19 abril 2006

Sofrer e crer: o destino dos deserdados

Com tanta pobreza multilateral existente no país, lá onde a insegurança é permanente, onde cada amanhã é uma incerteza, não surpreende que as pessoas tenham tanta fé em forças que os transcendem. Os curandeiros e os pastores das igrejas tornaram-se os seus intelectuais orgânicos, aqueles que contribuem para a hegemonia do grupo social dominante através de um consenso plural (calibrado pelo medo, pelo amortecimento que a contra-sociedade representa e pela promessa de um além diferente), que lhes pedem que se conformem com as relações sociais existentes para que, um dia, espíritos e Deus os recebam e os redignifiquem.

Pretender que não tenham ilusões é exigir que renunciem a uma situação que delas carece.

A condição social daqueles para quem cada dia é um ponto de interrogação torna-os prisioneiros irremediáveis de um duplo constrangimento: por um lado, a vulnerabilidade perante os fenómenos da natureza e a insegurança do seu modo de vida catapulta-os para a interpretação emocional e antropomórfica da vida; por outro, esta visão reforça a vulnerabilidade e a insegurança.

É isso que permite a extraordinária ambivalência das igrejas do tipo Zione ou IURD.

Por um lado, as milhares de pessoas, regra geral de origem humilde, que acorrem aos cultos esperando que Deus os ajude a libertarem-se dos flagelos que as perturbam, criam novos espaços identitários, encontram nas igrejas um sentido para a vida, nelas recebem solidariedade, aí é-lhes assegurada uma recompensa celestial para os males terrenos caso creiam sem reservas em Deus.

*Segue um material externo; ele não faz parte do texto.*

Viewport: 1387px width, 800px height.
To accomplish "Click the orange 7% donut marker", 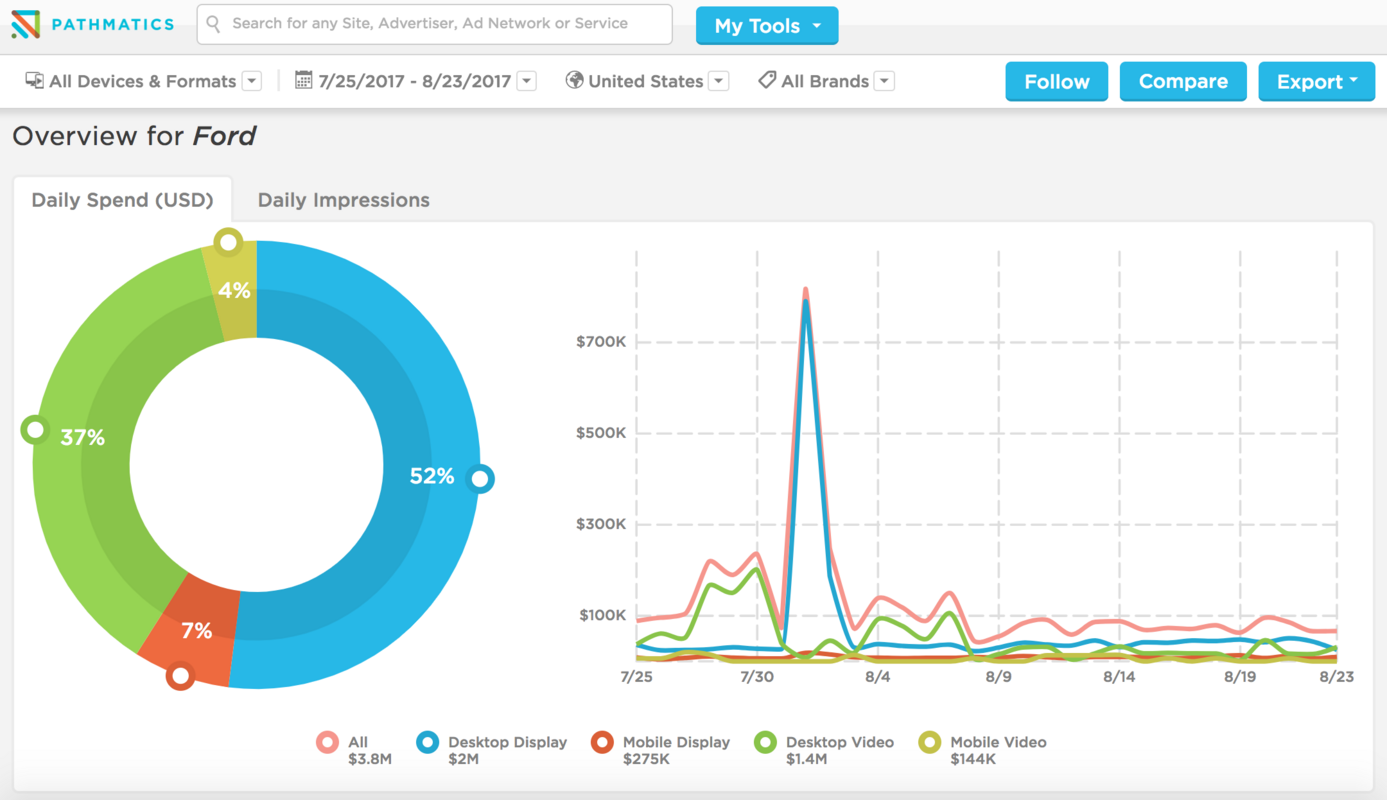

Mas no preciso momento em que isso acontece, ocorre a evicção completa do projecto de modificação real das condições de vida.

Com efeito, ao aceitarem que todos os males são obra dos "maus espíritos" (Mazione) ou do "diabo" (IURD), os actores acabam por ver transferida (com a sua adesão, afinal) para entidades sobre-humanas a responsabilidade social na génese da miséria e da violência. Perdido o sentido crítico, trocado que é pelo sentido das crenças, eles parecem evacuar o desafio humano de uma transformação social genuína.

Aqui temos, afinal, um exercício de despersonalização trágica. Despersonalização tão mais trágica quanto o caminho para o céu tem de passar, como na IURD, pela exigência constante de dízimos em meticais ou em dólares.

Acresce que as ameaças sistematicamente feitas aos crentes no sentido de que o inferno os espera caso caso não entreguem o dízimo, só pode concorrer para ampliar a cultura de medo e de abdicação herdada dos anos de guerra civil.

1 comentário:

Carlos Serra disse...

Patrício: a precaução que aqui deixa é excelente, eu devo-a ter em conta, qualquer um de nós a deve ser em conta enquanto sociólogos. Sim, bem sei, os políticos vão às bruxas, aos curandeiros, aos cartomantes, etc. Também sei do ressurgimento espantoso da astrologia hoje. Ao fim e ao cabo, todos têm um deus. Entretanto, não está ainda feita no país a sociologia das crenças religiosas e, em particular, dos perfis sociais dos crentes. Seria, por exemplo, interessante saber quanto tempo, objectivo e, bem mais difícil se não impossível de apurar, subjectivo, as pessoas de diferentes categorias sociais dedicam aos espaços físicos das crenças. O problema talvez esteja menos na globalidade ou na generalidade das crenças (digamos, “ricos” e “pobres”), mas no tempo e na densidade dedicados à crença religiosa em suas diferentes formas. Tanto quanto posso perceber dos trabalhos dos meus estudantes, os frequentadores das igrejas Zione, por exemplo, passam lá uma boa parte do tempo da sua vida. Mas tenho dúvidas sobre se os “ricos” e os “medianamente ricos” passam muito tempo nas igrejas, nos rituais, etc. Claro, teremos de juntar às crenças em deus as crenças nos espíritos e, aqui também, devemos ter em contra vários fenómenos. Entretanto, se um dia puder, leia de Eliane Contini, o belo livro com o título “Um psiquiatra na favela” (eu tenho a edição francesa). Um trabalho excelente para compreendermos a mentalidade dos deserdados. E a terminar: o Patrício acha mesmo que as crenças dos deserdados que frequentam as igrejas Zione são do mesmo tipo e da mesma espessura que as dos habitantes da Polana-Cimento e da Sommerchield que frequentam digamos a Igreja da Polana? Talvez a pergunta seja ociosa, mas, afinal, em sociologia não há perguntas ociosas, apenas há perguntas mal formuladas.